* _Task to complete_: Copy out every line of the items below, putting "Screen size is" in place of each "The image size is" and leaving everything else unchanged.
** START OF Task inputs **
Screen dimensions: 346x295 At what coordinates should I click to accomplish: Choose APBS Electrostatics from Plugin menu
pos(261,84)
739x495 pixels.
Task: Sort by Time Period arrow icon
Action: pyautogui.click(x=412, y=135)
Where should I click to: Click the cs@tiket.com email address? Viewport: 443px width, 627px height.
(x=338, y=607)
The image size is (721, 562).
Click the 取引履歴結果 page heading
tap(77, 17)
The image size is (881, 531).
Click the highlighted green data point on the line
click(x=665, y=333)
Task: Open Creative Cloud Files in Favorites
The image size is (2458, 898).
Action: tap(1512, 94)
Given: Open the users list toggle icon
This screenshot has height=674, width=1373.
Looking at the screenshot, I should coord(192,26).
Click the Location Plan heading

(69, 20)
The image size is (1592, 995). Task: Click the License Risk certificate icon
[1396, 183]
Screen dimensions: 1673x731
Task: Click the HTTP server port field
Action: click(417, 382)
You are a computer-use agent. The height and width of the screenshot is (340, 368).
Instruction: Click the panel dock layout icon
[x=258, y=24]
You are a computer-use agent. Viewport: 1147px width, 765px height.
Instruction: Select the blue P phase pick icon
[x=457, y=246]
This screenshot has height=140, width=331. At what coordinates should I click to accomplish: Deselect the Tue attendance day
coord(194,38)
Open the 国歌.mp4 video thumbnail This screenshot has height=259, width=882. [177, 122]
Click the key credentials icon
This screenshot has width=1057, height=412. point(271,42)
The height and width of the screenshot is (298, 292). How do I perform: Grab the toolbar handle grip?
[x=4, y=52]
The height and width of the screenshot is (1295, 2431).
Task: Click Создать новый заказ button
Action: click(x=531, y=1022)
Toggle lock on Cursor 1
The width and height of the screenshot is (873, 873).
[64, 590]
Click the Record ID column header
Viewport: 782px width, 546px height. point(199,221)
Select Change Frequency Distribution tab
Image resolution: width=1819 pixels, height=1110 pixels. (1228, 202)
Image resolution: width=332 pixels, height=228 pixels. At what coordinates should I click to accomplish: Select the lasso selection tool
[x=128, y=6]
** END OF Task inputs **
* _Exercise solution_:
Screen dimensions: 346x295 At what coordinates should I click to accomplish: Choose APBS Electrostatics from Plugin menu
pos(261,84)
739x495 pixels.
Task: Sort by Time Period arrow icon
Action: pyautogui.click(x=412, y=135)
Where should I click to: Click the cs@tiket.com email address? Viewport: 443px width, 627px height.
(x=338, y=607)
Screen size is (721, 562).
Click the 取引履歴結果 page heading
tap(77, 17)
Screen size is (881, 531).
Click the highlighted green data point on the line
click(x=665, y=333)
Task: Open Creative Cloud Files in Favorites
Screen size is (2458, 898).
Action: tap(1512, 94)
Given: Open the users list toggle icon
This screenshot has height=674, width=1373.
Looking at the screenshot, I should coord(192,26).
Click the Location Plan heading

(69, 20)
Screen size is (1592, 995). Task: Click the License Risk certificate icon
[1396, 183]
Screen dimensions: 1673x731
Task: Click the HTTP server port field
Action: click(417, 382)
You are a computer-use agent. The height and width of the screenshot is (340, 368).
Instruction: Click the panel dock layout icon
[x=258, y=24]
You are a computer-use agent. Viewport: 1147px width, 765px height.
Instruction: Select the blue P phase pick icon
[x=457, y=246]
This screenshot has height=140, width=331. At what coordinates should I click to accomplish: Deselect the Tue attendance day
coord(194,38)
Open the 国歌.mp4 video thumbnail This screenshot has height=259, width=882. [177, 122]
Click the key credentials icon
This screenshot has width=1057, height=412. point(271,42)
The height and width of the screenshot is (298, 292). How do I perform: Grab the toolbar handle grip?
[x=4, y=52]
The height and width of the screenshot is (1295, 2431).
Task: Click Создать новый заказ button
Action: click(x=531, y=1022)
Toggle lock on Cursor 1
The width and height of the screenshot is (873, 873).
[64, 590]
Click the Record ID column header
Viewport: 782px width, 546px height. point(199,221)
Select Change Frequency Distribution tab
Image resolution: width=1819 pixels, height=1110 pixels. (1228, 202)
Image resolution: width=332 pixels, height=228 pixels. At what coordinates should I click to accomplish: Select the lasso selection tool
[x=128, y=6]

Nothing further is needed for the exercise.